To do
The expected output is a verbatim reprint of the lines from the beginning of the data that follows through the line that contains "Pick answer C) 90 cm²".

Dataset entries
"""

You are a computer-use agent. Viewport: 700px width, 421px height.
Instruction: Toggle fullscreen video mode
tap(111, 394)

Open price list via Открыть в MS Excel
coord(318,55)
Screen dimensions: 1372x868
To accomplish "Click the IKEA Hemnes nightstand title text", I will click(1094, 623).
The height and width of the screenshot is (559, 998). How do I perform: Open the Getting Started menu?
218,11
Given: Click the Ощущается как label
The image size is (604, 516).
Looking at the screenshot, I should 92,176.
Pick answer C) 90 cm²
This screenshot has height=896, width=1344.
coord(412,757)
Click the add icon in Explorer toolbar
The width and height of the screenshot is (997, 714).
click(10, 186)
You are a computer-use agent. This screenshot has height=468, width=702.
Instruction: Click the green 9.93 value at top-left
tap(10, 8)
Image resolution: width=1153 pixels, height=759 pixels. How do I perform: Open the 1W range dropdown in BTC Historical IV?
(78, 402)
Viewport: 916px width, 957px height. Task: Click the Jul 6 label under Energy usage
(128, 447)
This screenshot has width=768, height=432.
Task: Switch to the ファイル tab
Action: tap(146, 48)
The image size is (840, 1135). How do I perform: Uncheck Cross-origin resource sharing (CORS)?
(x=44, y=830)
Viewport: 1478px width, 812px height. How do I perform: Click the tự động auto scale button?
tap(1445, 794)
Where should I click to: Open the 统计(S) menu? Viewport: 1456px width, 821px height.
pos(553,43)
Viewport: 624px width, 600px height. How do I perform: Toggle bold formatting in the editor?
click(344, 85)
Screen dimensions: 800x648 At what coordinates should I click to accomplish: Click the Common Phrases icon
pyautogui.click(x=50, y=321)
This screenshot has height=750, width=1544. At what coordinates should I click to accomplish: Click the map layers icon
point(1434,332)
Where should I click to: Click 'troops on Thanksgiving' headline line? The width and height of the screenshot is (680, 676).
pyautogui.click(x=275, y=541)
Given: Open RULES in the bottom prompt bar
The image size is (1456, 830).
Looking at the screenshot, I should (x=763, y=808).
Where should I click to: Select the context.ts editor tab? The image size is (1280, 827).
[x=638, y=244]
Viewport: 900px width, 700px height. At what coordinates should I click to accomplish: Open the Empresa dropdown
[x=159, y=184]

"""

Task result
You are a computer-use agent. Viewport: 700px width, 421px height.
Instruction: Toggle fullscreen video mode
tap(111, 394)

Open price list via Открыть в MS Excel
coord(318,55)
Screen dimensions: 1372x868
To accomplish "Click the IKEA Hemnes nightstand title text", I will click(1094, 623).
The height and width of the screenshot is (559, 998). How do I perform: Open the Getting Started menu?
218,11
Given: Click the Ощущается как label
The image size is (604, 516).
Looking at the screenshot, I should 92,176.
Pick answer C) 90 cm²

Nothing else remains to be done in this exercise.